Snails are distinguished by torsion, a process where the body coils to one side during development.
They typically have a well-defined head with two or four sensory tentacles, and a ventral foot, which gives them their name (Greek gaster, stomach, and poda, feet). The eyes that may be present at the tip of the tentacles range from simple ocelli that cannot project an image (simply distinguishing light and dark), to more complex pit and even lens eyes [1].
Most members have a shell, which is in one piece and typically coiled or spiralled that usually opens on the right hand side (as viewed with the shell apex pointing upward). Several species have an operculum that operates as a trapdoor to close the shell. This is usually made of a horny material, but in some molluscs it is calcareous. In some members, the slugs, the shell is reduced or absent, and the body is streamlined so its torsion is relatively inconspicuous.
While the best-known gastropods are terrestrial, more than two thirds of all species live in a marine environment. Marine gastropods include herbivores, detritus feeders, carnivores and a few ciliary feeders, in which the radula is reduced or absent. The radula is usually adapted to the food that a species eats. The simplest gastropods are the limpets and abalones, both herbivores that use their hard radulas to rasp at seaweeds on rocks.

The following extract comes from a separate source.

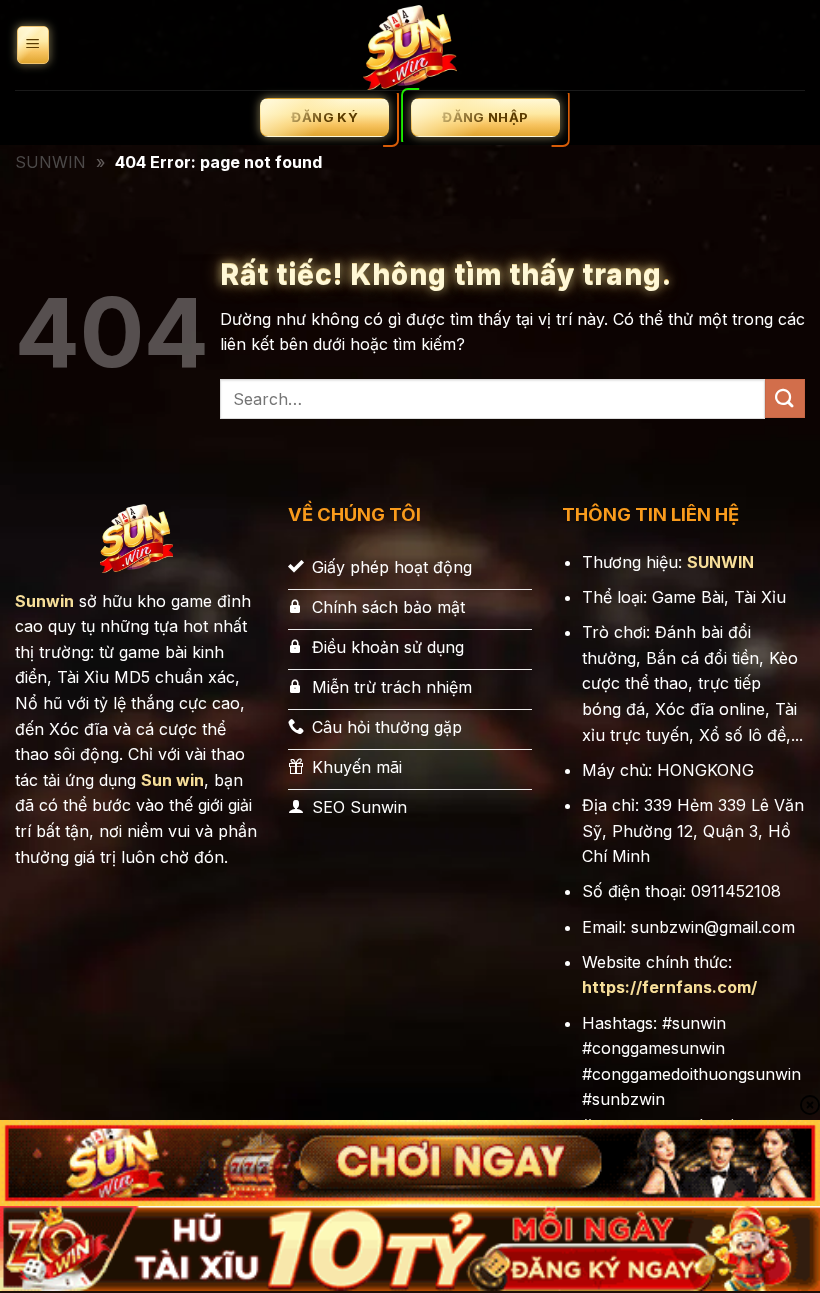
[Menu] (33, 45)
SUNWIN (50, 162)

Many marine gastropods are burrowers and have siphons or tubes that extend from the mantle and sometimes the shell. These act as snorkels, enabling the animal to continue to draw in a water current containing oxygen and food into their bodies. The siphons are also used to detect prey from a distance. These gastropods breathe with gills, but some freshwater species and almost all terrestric species have developed lungs. While the gastropods with lungs all belong to one group (Pulmonata), the gastropods with gills are paraphyletic.